After posting several pieces about China, I suppose it’s appropriate that I’m reporting an experience from today that definitely counts as a highlight of my year. This morning I had the chance, along with ten other folks from my program, to sit down with Chen Guangcheng.

Chen Guangcheng at the US Embassy on 1 May 2012

If that name doesn’t immediately ring any bells, Chen is a Chinese human rights lawyer who is also blind. He repeatedly drew attention to abuses in contemporary China by suing governmental officials, demanding that they would abide by the guarantees in China’s constitution and written laws. He particularly pointed to the dreadful effects of China’s one-child policy, including the abortions performed on women against their will. For this, Chen was imprisoned and then placed under house arrest. Last year, he escaped to the U.S. Embassy in Beijing and asked for asylum. This generated an international incident, and Hillary Clinton was forced to dance around the issue until a way was found to get Chen out of the country. With certain wordings secured, Chen was able to come to the United States. (Here’s a NY Times piece on Chen from two days ago.)

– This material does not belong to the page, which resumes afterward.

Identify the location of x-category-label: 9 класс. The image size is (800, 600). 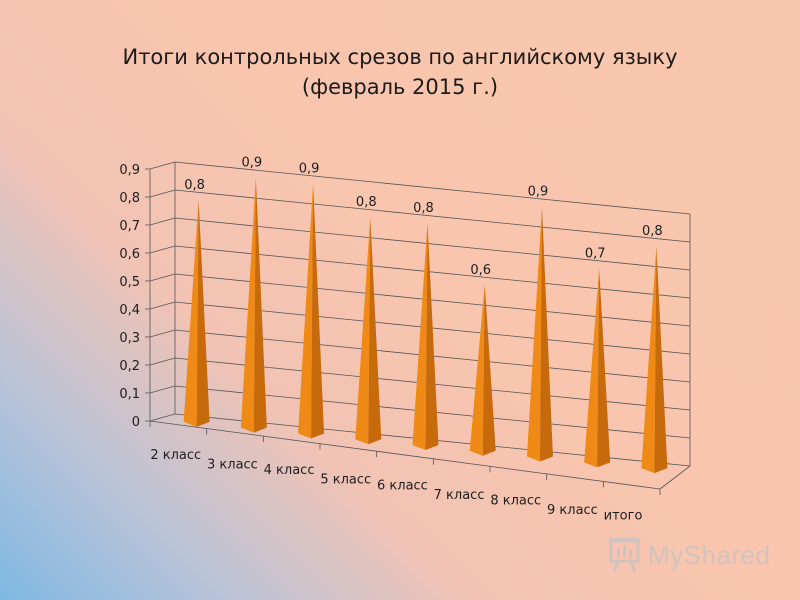
(572, 510).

Although he’s now living in New York City, he was down in Princeton for some meetings. To meet with him was most impressive. He should be recognized as a real hero–someone truly willing to speak truth to power and to do so by pointing to the law.

Chen speaks no English, so the entire conversation was mediated through a translator. Still, we had some fascinating exchanges.

I appreciated the moment when someone brought up how he’s referred to in China, and Chen observed that officially he has “gone abroad to study.”

Chen made much about the conflict between the Communist Party, which wants to be the only locus of identity and authority in China, and the desire for civil society. When I asked him to elaborate on this, he made the point that anything Westerners can do to encourage civil society in China will be helpful.

Of course, the very concept of a civil society apart from the power structure of the Party is a challenge to it. By contrast, the West has thrived by recognizing private realms as well as “public spheres” that are still non-governmental. On this point, I’d be happy to recommend Alexis De Tocqueville as a great theorist of the necessity of Voluntary Societies for the functioning of self-government.

Another interesting exchange came regarding the nature of law. To Chen, there is no rule of law in China. There is no independent judiciary: law is just an outgrowth of the Party. Where, then, might China develop such a concept? Chen observed that there still existed the memory of Daoist philosophy, which spoke of law as part of the “ordering of Heaven.” A colleague astutely pointed out that writers such as C.S. Lewis had connected the Dao to a larger concept of Natural Law. It strikes me that this would be an investigation worthy of a conference at some point.

Our time together ended too soon, but I have to say I was most impressed. I will follow Chen’s next contributions with great interest.